### Task description
Repeat the data that follows exactly, starting at the line with "Click the Traffic Share sort icon" and ending at the line with "Task: Click the Suivre follow link", and leave out every picture.

### Data provided
*** Begin section ***
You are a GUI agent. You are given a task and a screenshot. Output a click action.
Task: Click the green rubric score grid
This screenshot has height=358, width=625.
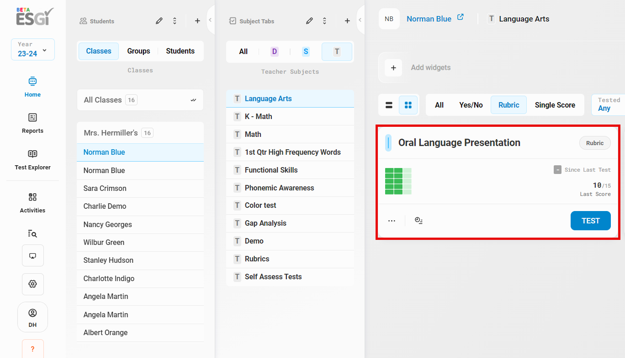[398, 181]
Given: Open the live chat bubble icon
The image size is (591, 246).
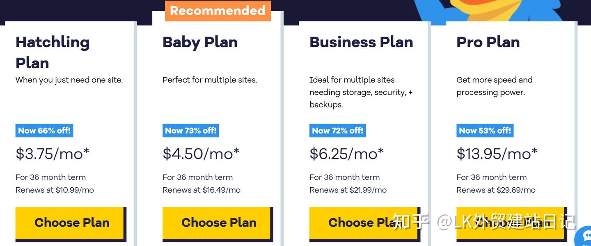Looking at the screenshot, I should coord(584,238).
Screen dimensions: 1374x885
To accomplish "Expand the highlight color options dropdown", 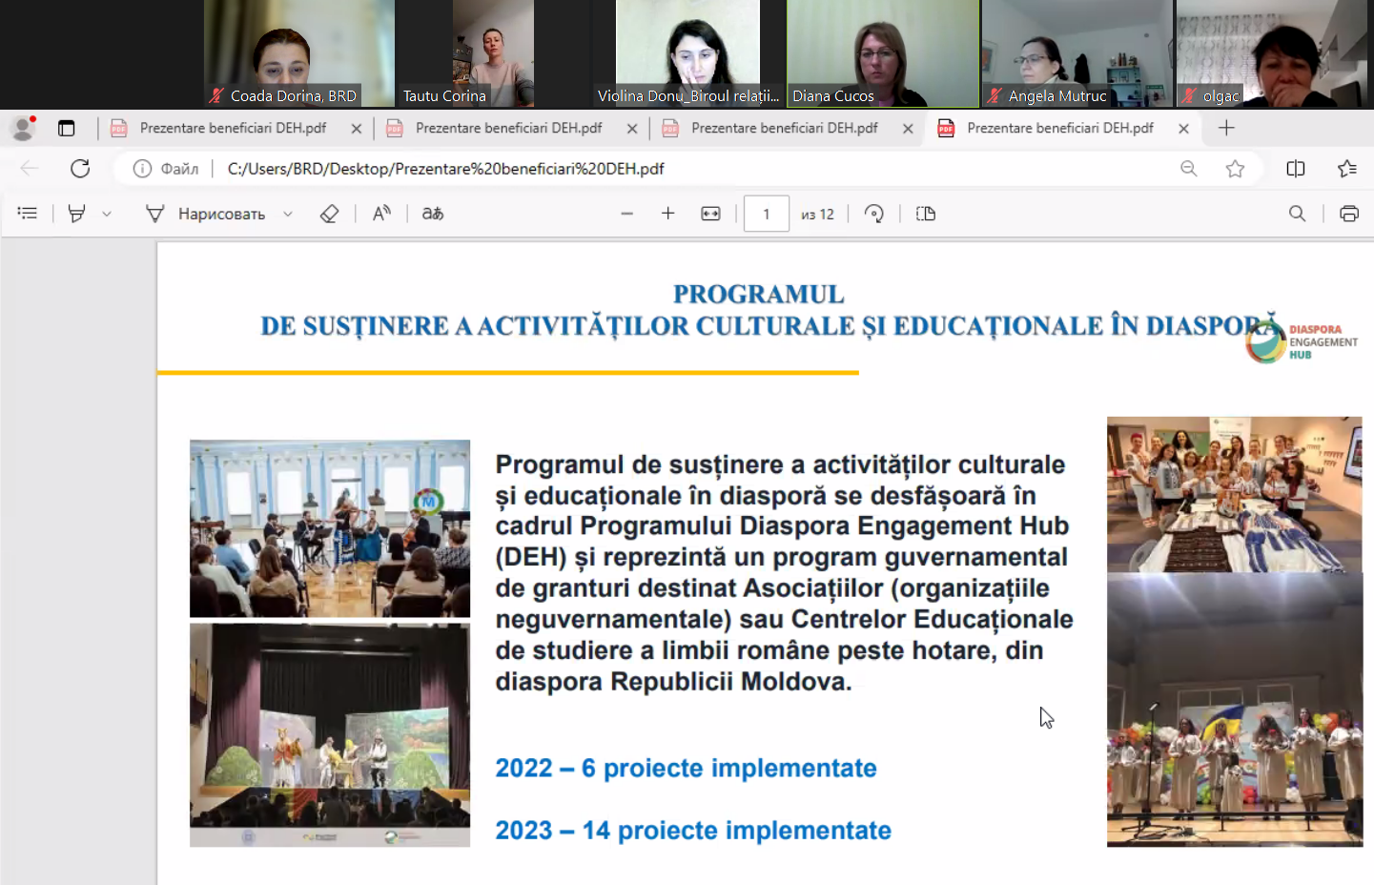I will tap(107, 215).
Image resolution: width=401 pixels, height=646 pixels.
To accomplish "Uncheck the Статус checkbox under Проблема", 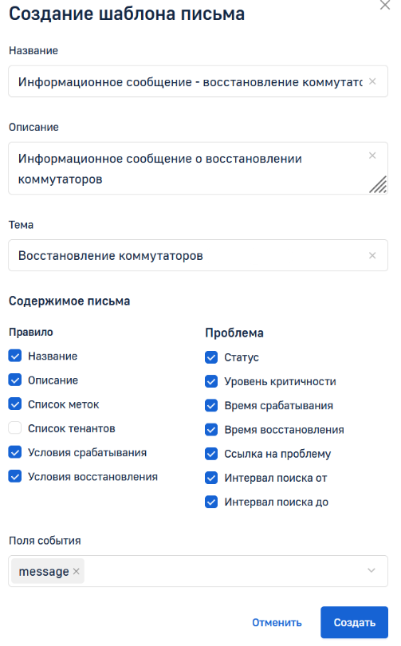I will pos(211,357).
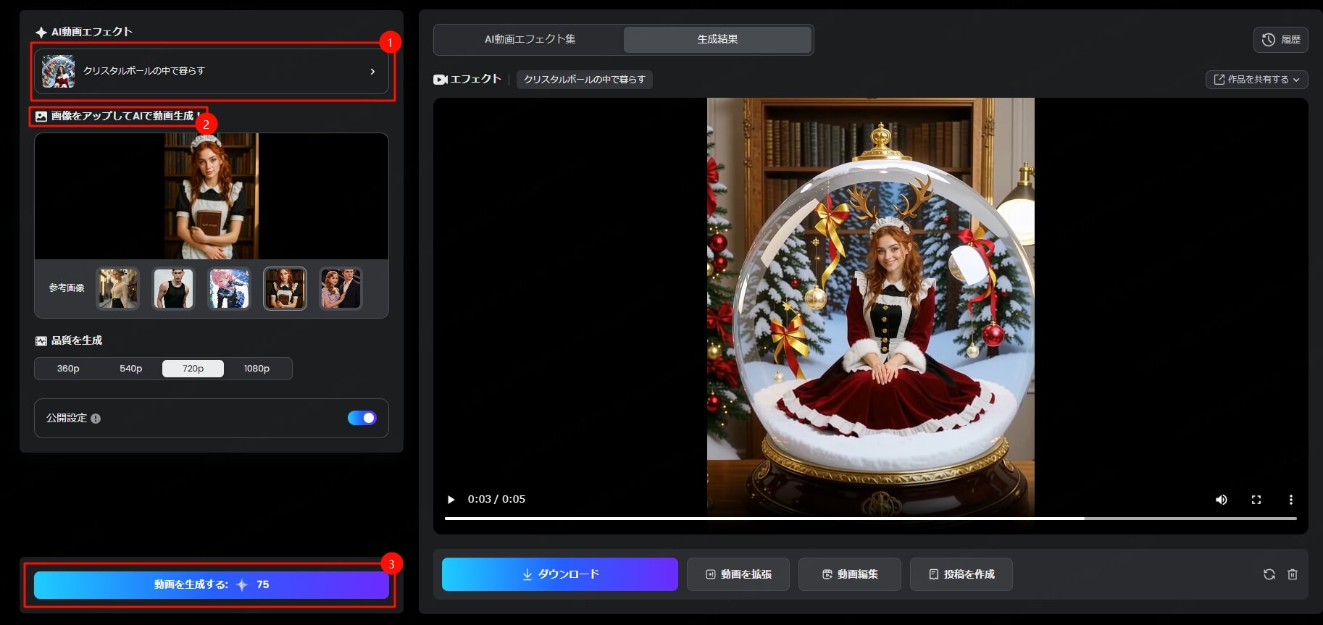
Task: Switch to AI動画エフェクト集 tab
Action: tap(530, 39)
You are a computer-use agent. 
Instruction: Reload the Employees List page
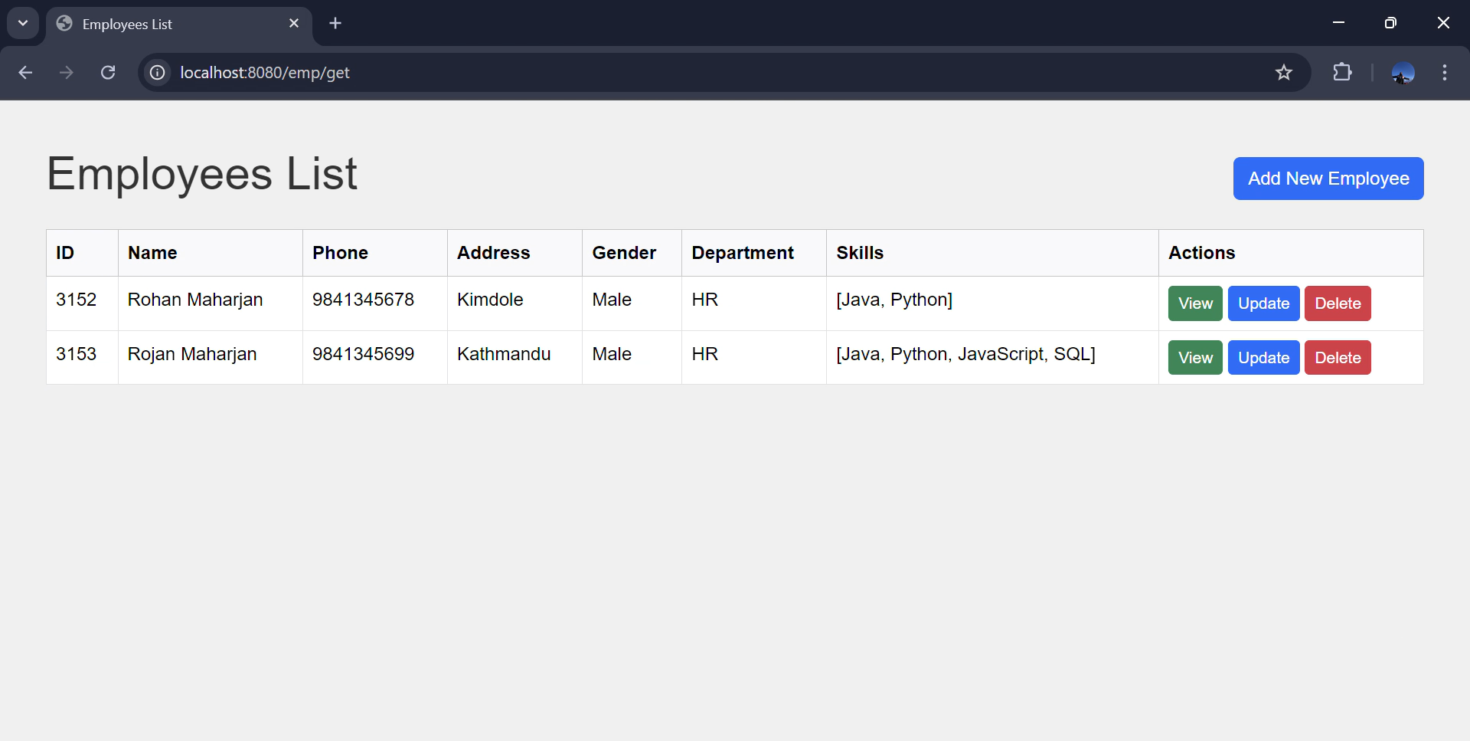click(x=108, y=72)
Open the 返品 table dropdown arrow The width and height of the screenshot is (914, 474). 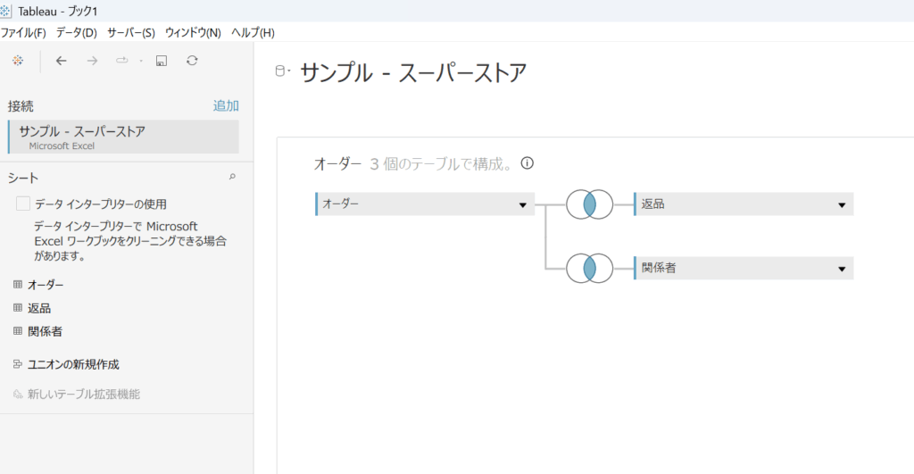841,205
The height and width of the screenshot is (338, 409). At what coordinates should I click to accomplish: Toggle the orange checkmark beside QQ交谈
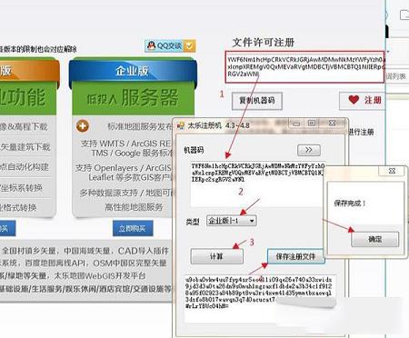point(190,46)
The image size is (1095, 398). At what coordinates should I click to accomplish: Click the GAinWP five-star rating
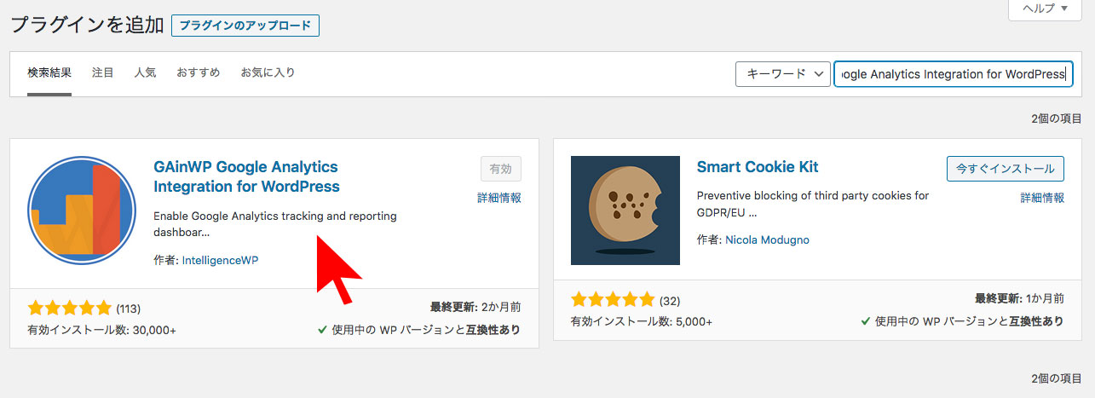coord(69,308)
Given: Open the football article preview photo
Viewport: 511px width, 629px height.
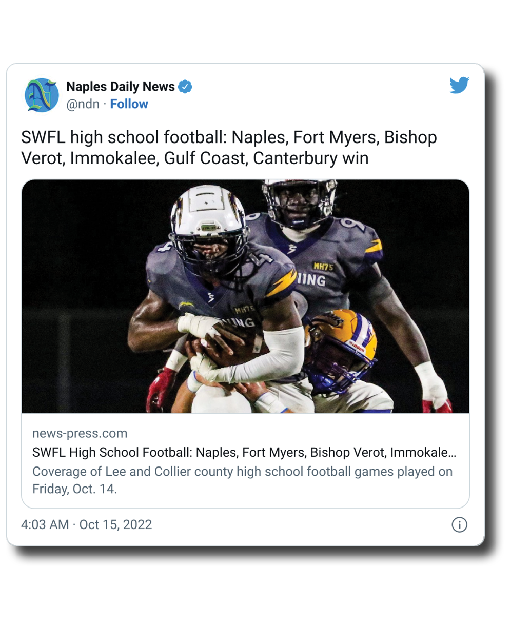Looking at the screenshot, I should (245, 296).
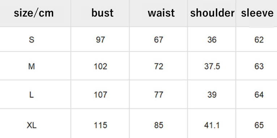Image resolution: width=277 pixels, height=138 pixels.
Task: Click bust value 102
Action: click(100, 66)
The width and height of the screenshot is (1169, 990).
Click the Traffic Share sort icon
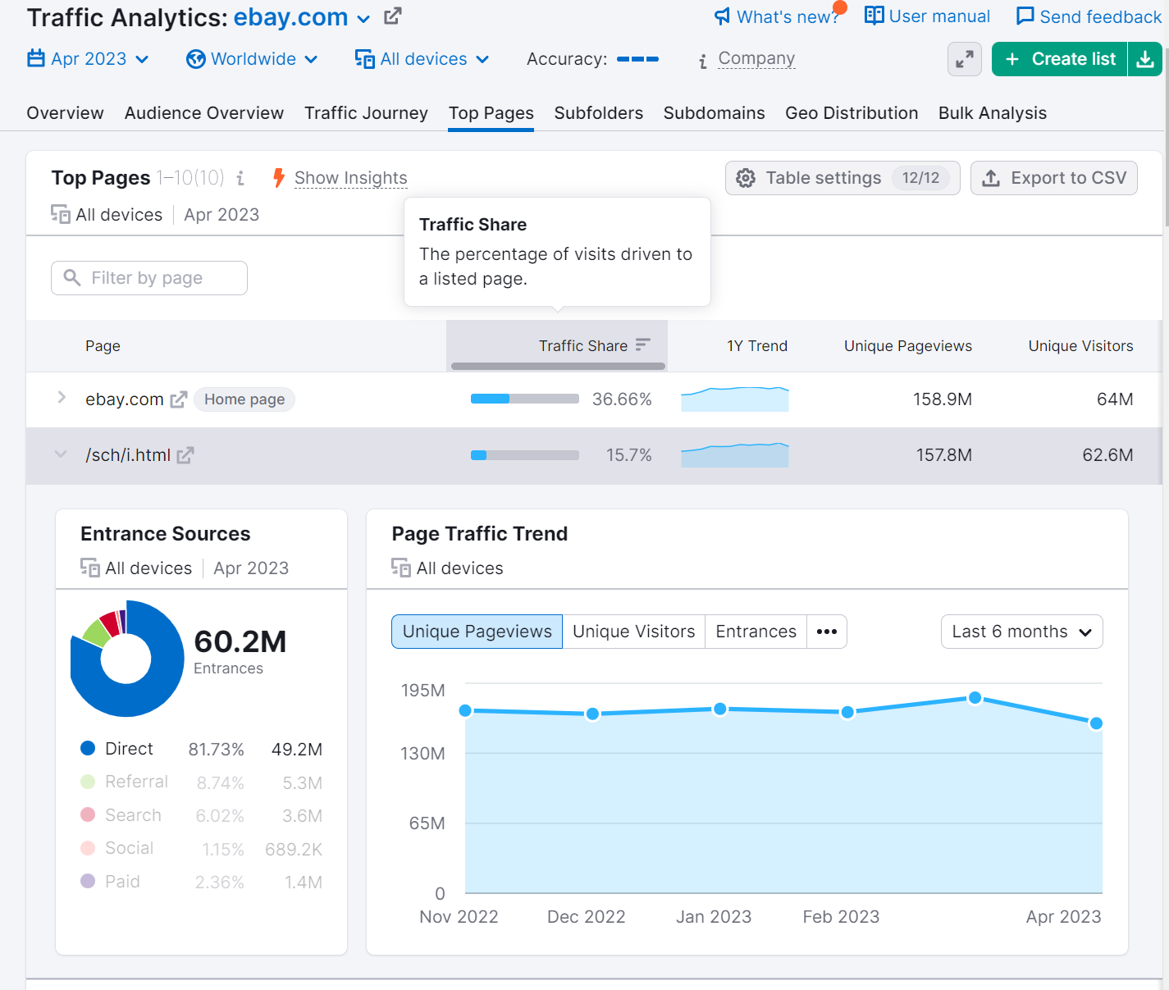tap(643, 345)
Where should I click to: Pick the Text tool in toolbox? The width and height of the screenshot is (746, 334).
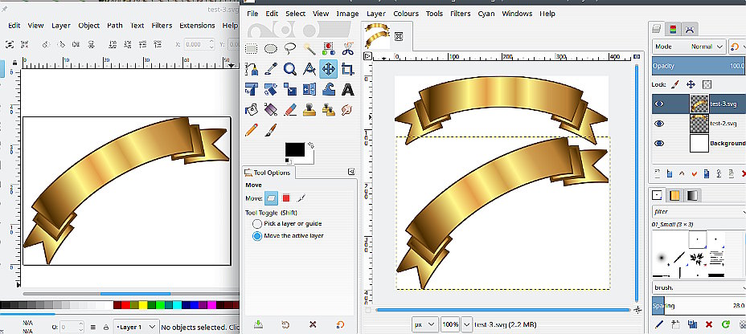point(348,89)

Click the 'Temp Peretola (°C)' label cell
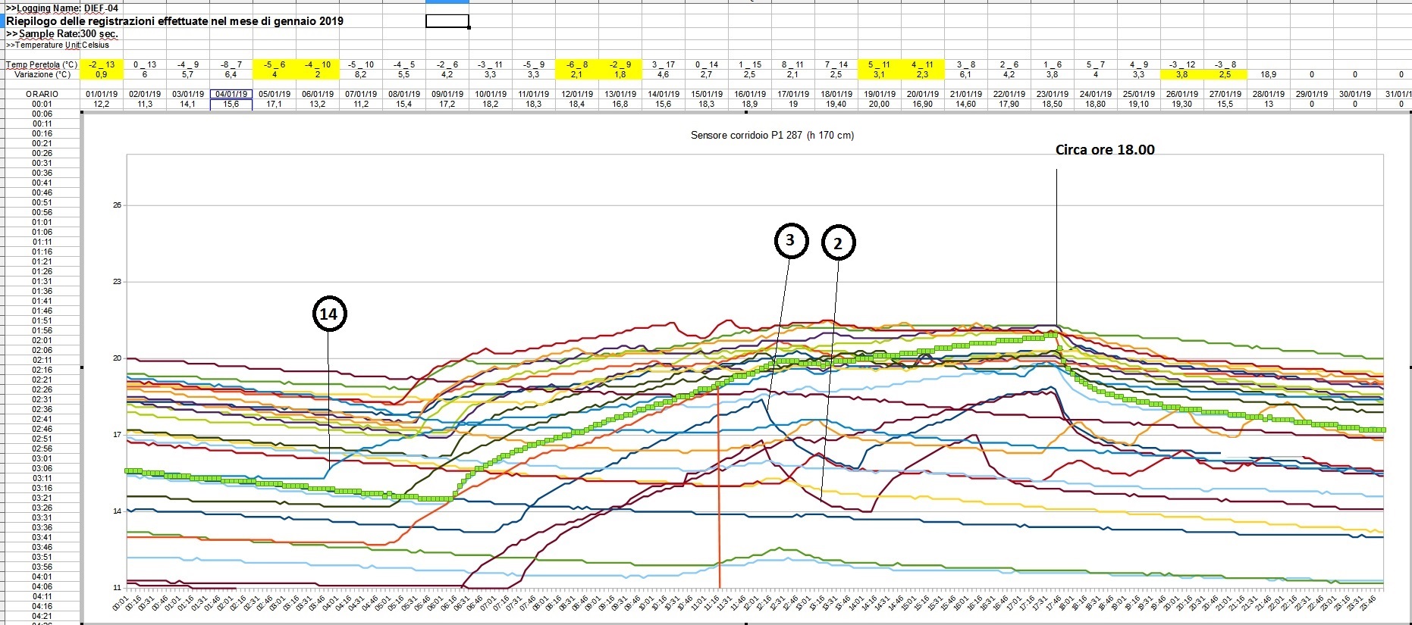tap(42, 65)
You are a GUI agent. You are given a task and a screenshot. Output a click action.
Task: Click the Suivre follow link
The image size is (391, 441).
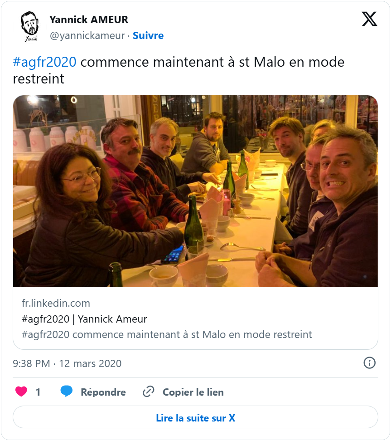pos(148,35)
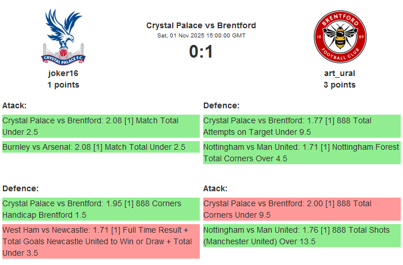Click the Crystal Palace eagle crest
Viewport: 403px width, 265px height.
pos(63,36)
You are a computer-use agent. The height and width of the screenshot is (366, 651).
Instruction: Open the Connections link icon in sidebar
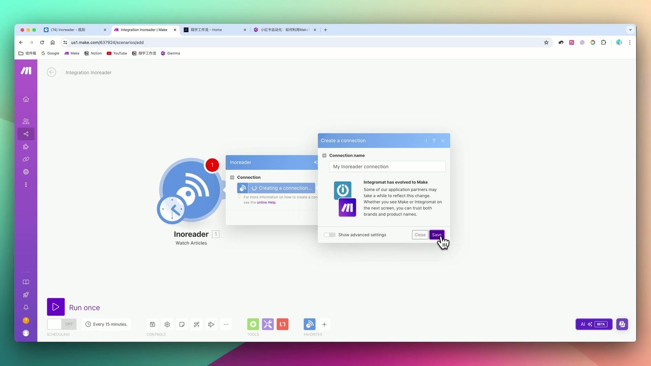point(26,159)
*** End section ***
### Reply to the exercise
Click the Traffic Share sort icon
tap(643, 345)
Where should I click to: Pick the Text tool in toolbox? The width and height of the screenshot is (746, 334).
point(348,89)

Click the 'Temp Peretola (°C)' label cell
tap(42, 65)
You are a GUI agent. You are given a task and a screenshot. Output a click action.
Task: Click the Suivre follow link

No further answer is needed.